Text block:
Honeymoon Day 6

Day 6
August 6th, 2004
Ashland, OR to Troutdale, OR

She Says

Woke up, still no ghosties. I am coming to believe that sleeping in haunted places helps me sleep deeper.

David cooked breakfast for all 11 guests. Poached pears with cinnamon and the Taming of the Shred (shredded hard boiled eggs and portabello mushrooms over toast)

We talked with the other guests, some from Concord and others from Petaluma (but once San Jose) Turns out that our host knows the Porteras in SJ that I grew up near. Distant cousins or something.

Someone suggested us seeing the play “oleanna”

We finally got our first ghostly sighting from one of the Petaluma guests. 11:30 yesterday morn the couple was just sitting in the library and a jar of jelly fell off a shelf. No one near it, it just fell. I took a picture of the Haunted Jelly (Pinot Noir jelly!) I’m sure when we get done telling this story, the jelly flew about the room and the a haunted knife spread it spookily across some haunted toast.

The other guests told us that Col. Silsby is still in the house, but also Elizabeth was mentioned. Apparently the Elizabeth Suite we stayed in used to be the prior owners home until she moved next door. I also noticed that the owners change hands every 10 yrs or so.

I bought some citrus scented lotion from the shelf near the haunted jelly and we went downtown.

I bought some rosemary sourdough bread for the trip, as eating loads of jelly bellies can just make me sick. The bead shops were the same as home, so I passed on the beads. However there was Unicorn gifts and toys that was neat. I found a Faery of the Ravens, and thus bought it. www.dragonsite.com.

Somehow when we left Ashland, I felt we should have bought some haunted jelly too…

As we drove back to interstate 5, We passed a homeless man with a sheep on a leash. I made a comment to Bryan, “I’ll give you money if I can borrow your sheep!” I wonder if the cardboard sign said “will work for ewe”…

About a 4 1/2 hour drive to Troutdale later…
McMenamin’s Edgefiled is large! But the brick and white exterior hides a lot of interior spunk. One cannot walk 10 ft without seeing another interesting mural. So…

I took more pictures… We ate at the Black Rabbit restaurant, 2 NY strip steaks.

Afterwards we wandered the grounds and went to a wine tasting. We both agreed that the 2002 vineyard select white riesling was awesome. I’d like to get a bottle for sooner and wait for a later anniversary. But how to pack it???

Night had fallen so we got the film camera and cassette recorder and went walking the ex-infirmary, which is now the hostel wing. At the end of the hallway is a set of double doors with a stairway in it.

The stairs go down the the winery, but the stairs that go up, go around the corner and then seem to go no where.

Dataset excerpts:
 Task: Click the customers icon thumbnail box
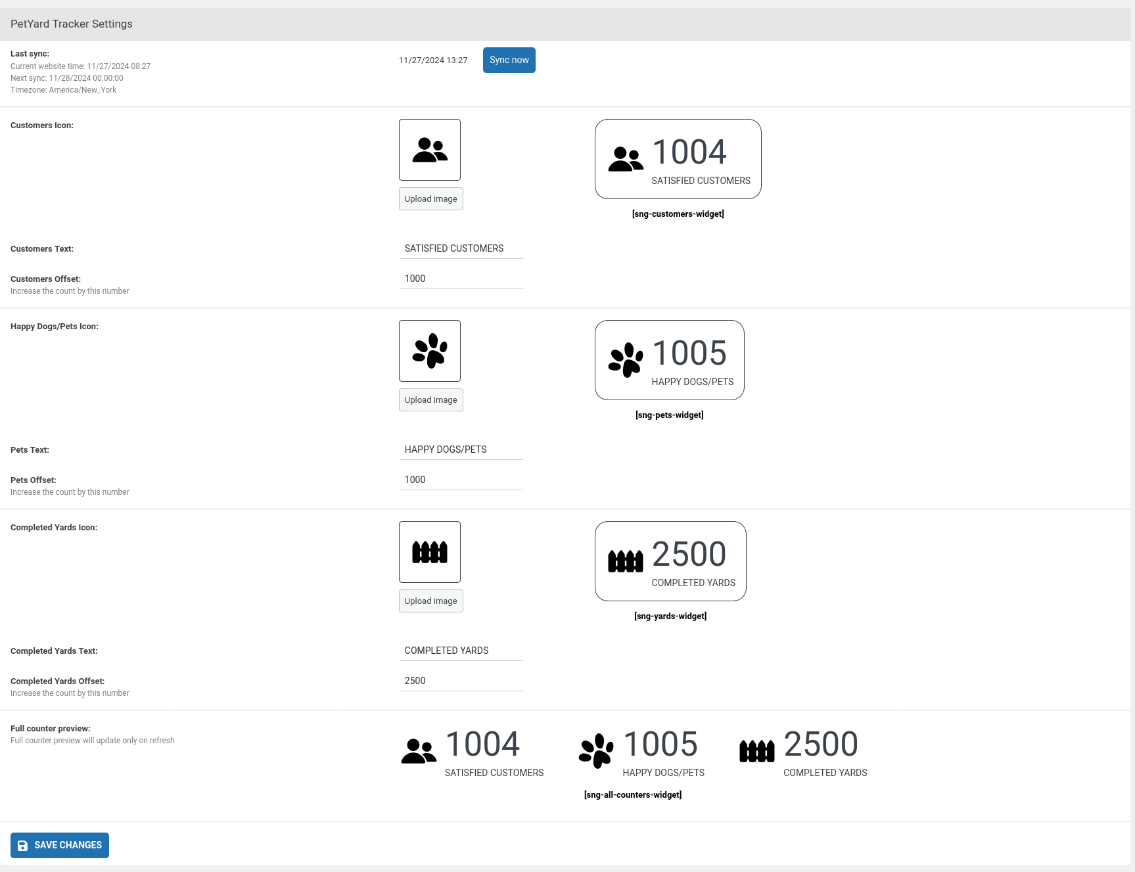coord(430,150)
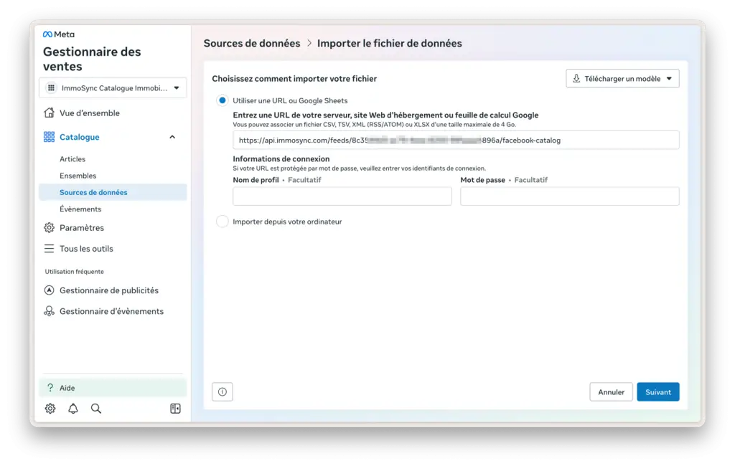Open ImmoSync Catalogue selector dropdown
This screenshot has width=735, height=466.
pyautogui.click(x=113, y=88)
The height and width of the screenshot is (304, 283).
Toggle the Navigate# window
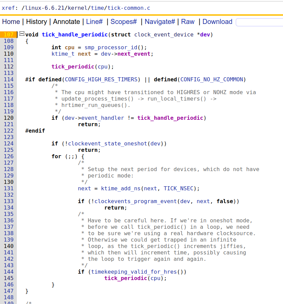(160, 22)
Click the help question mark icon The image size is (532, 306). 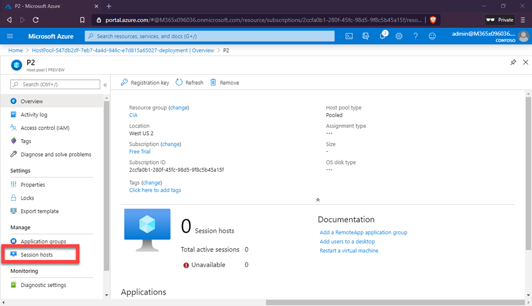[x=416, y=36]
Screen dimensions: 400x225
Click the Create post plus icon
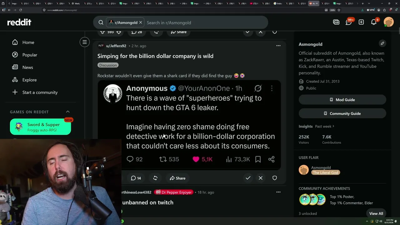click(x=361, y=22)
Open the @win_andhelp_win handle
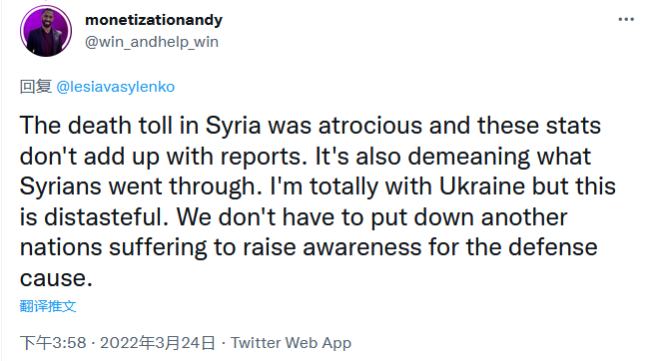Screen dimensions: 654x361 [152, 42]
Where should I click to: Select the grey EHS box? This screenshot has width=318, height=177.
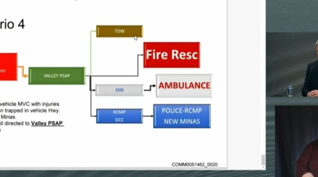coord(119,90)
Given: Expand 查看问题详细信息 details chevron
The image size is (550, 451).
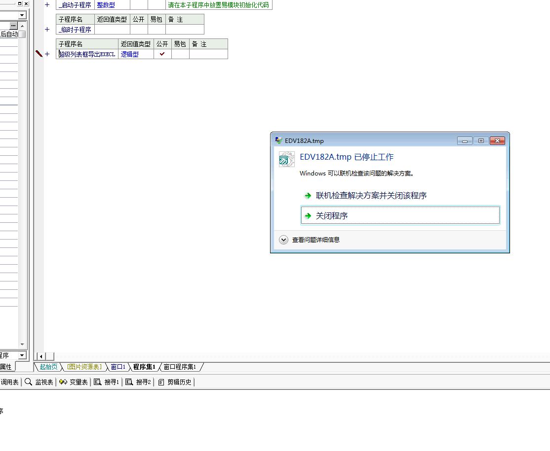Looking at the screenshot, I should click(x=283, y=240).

Problem to solve: Continue the Day 6 honeymoon journal entry from its last sentence, about the stairs that seem to go nowhere.

Result:
The brick wall says “hell”. Spooky…

He Says

What is with mushrooms? Everywhere mushrooms. Yeach! Breakfast was okay, despite the fungus shredded across and amongst my eggs.

Kryis and I were asking about the “hauntings” of the place and got a story about “haunted jelly.” Apparently when this other couple was sitting in the sitting room, a jar of jelly made by the previous owners of the B&B fell from off the other jar of jelly is was stacked on top of and made a loud noise. The new owner (which looked and acted surprisingly like Kryis’s ex-manager) came running in wondering what had happened. No one knew. They surmised that it must have been one of the jars of jelly when they knocked another jar off and it hit the shelf with the same noise. Kryis seems convinced (or at least claims to be convinced) that this must mean that a ghost pushed it. I, however, believe that Issac Newton had the right idea.

We explored a little more of Ashland looking for a post office or a mailbox. It took us a while, but we eventually found one. We stopped off at a small toy shop, and Kryis bought a few things including a “Raven Fairy.” ShruG.

As we were getting to the freeway, we saw a homeless looking man hitchhiking on the side of the overpass with a sheep on a rope. Oh how I wished that the digital camera was not in the trunk at that particular moment. Oh well.

We finally got to our next destination in Troutdale OR, McMenamin’s Edgefield. It was on a former poor farm, and had that bucolic feel to it, with a hint of alcoholism. It was a large property that contained at least 7 different places to get drunk. A brewery, a winery, a distillery, a pub… We got our room–in this place we had to use communal bathrooms–and then went to go get some food at the only restaurant we had seen up until that point. The food was okay. Kryis kept on taking pictures of these murals and paintings that were all over the palce that I did not particularly find interesting.
After we ate we wandered around taking pictures of paintings, and then more pictures of paintings… and then we went outside and explored the grounds. We went back inside and Kryis took more pictures of murals, and then some more, and then just to be different, she took a few more. We did a wine tasting in the winery. We talked to some other couples that were in the winery with us until we decided to do some ghost hunting.

We got the film camera and the voice recorder and explored some of the areas that are rumored to be haunted. One wing that is the former infirmary is supposed to have a lot of activity, we took some pictures there, and other places. There was a wedding reception going on so we did not have the greatest environment for EVP. We wandered back through the winery and saw the couples still there and talked to them some more before we headed back to the main building and did so more hunting before bed.

 

More information on Colonel Silsby’s bed and Breakfast can be found here.
More information on McMenamins Edgefield can be found here.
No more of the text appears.